The Federal Energy Regulatory Commission’s (FERC) decision marks an “important early milestone” for $3.6bn project, according to Daybreak, which will use existing transmission infrastructure at the retired Navajo Generating Station coal plant.
NESS is a pumped storage hydropower facility that will use water from Lake Powell and a new reservoir on a plateau above the lake to create a large battery, using cheap, abundant solar and wind energy to pump water to the upper reservoir.
This is then released through turbines to generate 10 hours of renewable energy each day to power cities in California, Arizona and Nevada when demand peaks late in the day and through the night.

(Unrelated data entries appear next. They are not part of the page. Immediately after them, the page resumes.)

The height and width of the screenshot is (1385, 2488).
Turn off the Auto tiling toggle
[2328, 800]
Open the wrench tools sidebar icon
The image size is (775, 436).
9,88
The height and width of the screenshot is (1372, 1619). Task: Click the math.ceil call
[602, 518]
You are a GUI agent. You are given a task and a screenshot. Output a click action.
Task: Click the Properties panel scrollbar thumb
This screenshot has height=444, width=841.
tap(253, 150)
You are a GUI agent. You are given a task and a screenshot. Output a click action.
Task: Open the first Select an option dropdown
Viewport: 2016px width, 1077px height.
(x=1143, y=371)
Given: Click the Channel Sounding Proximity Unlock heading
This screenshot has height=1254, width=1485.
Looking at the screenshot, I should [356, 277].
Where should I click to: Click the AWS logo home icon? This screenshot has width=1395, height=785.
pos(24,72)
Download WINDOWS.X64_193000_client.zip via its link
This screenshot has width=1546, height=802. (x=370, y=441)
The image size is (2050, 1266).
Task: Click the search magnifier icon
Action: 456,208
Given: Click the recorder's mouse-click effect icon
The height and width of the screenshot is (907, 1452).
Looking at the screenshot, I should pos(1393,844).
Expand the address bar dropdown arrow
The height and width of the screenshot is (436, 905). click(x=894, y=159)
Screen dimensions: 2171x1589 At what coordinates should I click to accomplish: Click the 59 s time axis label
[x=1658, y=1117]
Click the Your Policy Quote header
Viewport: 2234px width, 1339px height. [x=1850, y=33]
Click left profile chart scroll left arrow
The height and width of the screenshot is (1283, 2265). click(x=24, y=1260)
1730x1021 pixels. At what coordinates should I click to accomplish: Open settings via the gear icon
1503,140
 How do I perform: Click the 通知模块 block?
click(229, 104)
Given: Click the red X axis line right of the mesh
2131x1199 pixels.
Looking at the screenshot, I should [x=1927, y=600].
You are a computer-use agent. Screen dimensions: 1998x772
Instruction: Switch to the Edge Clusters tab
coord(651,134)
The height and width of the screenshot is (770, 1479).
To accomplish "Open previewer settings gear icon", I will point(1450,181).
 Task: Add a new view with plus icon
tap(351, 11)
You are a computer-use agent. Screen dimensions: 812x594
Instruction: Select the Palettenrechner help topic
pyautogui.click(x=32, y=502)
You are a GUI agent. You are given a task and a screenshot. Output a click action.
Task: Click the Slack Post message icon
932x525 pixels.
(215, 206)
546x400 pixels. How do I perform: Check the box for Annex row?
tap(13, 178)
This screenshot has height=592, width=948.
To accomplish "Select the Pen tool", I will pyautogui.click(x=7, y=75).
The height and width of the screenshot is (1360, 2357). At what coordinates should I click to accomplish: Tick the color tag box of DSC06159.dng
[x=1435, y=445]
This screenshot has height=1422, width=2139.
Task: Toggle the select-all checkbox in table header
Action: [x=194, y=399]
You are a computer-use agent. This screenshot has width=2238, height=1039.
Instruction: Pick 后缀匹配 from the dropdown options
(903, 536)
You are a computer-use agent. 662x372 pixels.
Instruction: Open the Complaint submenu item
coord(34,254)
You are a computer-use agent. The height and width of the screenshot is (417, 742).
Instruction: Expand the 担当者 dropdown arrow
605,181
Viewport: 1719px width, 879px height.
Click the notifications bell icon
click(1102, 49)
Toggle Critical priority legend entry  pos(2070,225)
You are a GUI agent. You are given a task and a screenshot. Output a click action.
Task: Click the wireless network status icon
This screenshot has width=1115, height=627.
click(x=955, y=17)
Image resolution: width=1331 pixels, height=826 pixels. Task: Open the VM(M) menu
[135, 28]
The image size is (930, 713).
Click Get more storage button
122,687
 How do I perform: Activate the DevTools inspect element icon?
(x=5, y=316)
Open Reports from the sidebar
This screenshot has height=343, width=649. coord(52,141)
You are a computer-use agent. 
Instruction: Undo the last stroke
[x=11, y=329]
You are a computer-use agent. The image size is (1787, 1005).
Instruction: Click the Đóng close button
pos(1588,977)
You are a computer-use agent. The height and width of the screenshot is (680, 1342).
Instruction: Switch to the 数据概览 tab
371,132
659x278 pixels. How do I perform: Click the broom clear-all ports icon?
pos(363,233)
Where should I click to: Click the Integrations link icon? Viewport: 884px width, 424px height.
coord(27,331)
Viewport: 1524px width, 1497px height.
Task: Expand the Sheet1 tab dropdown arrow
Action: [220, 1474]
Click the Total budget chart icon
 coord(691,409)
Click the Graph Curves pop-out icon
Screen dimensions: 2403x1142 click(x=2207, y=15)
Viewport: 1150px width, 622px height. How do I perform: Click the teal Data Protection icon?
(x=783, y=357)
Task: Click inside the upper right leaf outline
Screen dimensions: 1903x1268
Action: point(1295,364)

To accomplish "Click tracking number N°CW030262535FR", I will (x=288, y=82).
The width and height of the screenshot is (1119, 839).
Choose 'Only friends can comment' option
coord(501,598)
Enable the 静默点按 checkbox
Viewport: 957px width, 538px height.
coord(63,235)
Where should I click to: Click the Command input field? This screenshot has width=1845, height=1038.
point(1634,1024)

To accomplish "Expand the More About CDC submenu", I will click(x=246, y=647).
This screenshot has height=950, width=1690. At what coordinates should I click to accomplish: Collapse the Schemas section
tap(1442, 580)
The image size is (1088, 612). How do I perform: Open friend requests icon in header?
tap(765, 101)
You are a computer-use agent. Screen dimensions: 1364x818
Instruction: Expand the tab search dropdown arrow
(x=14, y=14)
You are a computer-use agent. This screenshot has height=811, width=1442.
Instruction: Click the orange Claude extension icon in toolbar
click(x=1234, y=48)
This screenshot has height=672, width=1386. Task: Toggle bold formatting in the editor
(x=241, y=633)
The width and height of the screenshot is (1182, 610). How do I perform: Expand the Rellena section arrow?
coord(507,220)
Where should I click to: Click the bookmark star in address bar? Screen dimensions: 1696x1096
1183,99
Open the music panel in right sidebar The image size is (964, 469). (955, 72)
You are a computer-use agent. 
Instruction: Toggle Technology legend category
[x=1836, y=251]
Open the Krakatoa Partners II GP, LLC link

Unlike other proposed pumped storage projects in the region, the NESS project will not dam any rivers, inundate sacred places or deplete groundwater.
The project has been sited to minimise impacts on endangered species, steer clear of culturally significant sites and avoid adverse impacts on recreation, according to Daybreak.
The developer is working with the Navajo Nation, other First Nations, the recreation industry and conservation groups to develop the storage project.
Daybreak chief executive Jim Daly said: “Everyone knows we’re going to need massive amounts of storage to integrate high levels of renewables, and we need to do it smart and cost-effectively. The Navajo Energy Storage Station does that.
“This project marks a turning point for this region to begin its transition off of coal and onto solar and wind at a scale never seen before, here or anywhere else.”
The NESS facility is Daybreak’s second energy storage project, following its proposed 1540MW pumped Storage facility that will use water from Lake Mead and transmission infrastructure near Hoover Dam.
“It’s long past time to stop messing around and start building storage projects that actually work to deliver renewable energy on-demand, around-the-clock,” Day said.
Daybreak Power has a pipeline of nearly 50,000 megawatt-hours of pumped storage hydropower capacity in its pipeline.